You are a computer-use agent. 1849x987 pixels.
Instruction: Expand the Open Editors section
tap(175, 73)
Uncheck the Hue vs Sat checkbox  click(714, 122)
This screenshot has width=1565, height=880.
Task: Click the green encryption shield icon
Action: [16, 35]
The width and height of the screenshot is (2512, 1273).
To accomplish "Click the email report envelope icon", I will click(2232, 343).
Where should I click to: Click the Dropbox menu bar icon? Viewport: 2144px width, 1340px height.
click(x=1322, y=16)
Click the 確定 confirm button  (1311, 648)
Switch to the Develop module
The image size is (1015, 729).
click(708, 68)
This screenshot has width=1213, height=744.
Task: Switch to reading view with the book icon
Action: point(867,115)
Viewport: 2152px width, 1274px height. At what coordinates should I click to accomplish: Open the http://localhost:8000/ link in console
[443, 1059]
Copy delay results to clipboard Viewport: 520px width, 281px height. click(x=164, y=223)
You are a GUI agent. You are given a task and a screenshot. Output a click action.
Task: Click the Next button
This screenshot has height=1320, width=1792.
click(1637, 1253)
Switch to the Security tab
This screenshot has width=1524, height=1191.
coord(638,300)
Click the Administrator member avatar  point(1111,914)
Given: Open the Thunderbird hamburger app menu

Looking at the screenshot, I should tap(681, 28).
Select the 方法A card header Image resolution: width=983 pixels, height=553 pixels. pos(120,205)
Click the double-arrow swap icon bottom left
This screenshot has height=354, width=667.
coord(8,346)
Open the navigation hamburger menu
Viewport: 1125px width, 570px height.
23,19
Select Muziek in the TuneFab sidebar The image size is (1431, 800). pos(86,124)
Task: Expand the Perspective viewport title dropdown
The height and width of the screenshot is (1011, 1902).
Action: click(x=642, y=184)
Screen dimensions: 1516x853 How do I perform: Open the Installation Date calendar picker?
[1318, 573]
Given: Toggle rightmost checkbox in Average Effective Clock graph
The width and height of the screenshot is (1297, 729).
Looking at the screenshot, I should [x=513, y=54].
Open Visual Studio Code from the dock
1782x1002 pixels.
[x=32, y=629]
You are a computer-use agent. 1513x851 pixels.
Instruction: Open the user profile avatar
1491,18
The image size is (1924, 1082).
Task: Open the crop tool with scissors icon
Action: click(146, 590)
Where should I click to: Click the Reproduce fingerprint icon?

- **Exercise prompt**
Locate all lines in the listing above with the word "computer" and copy them.

- **Result of the task**
You are a computer-use agent. 1849x987 pixels.
You are a computer-use agent. 1513x851 pixels.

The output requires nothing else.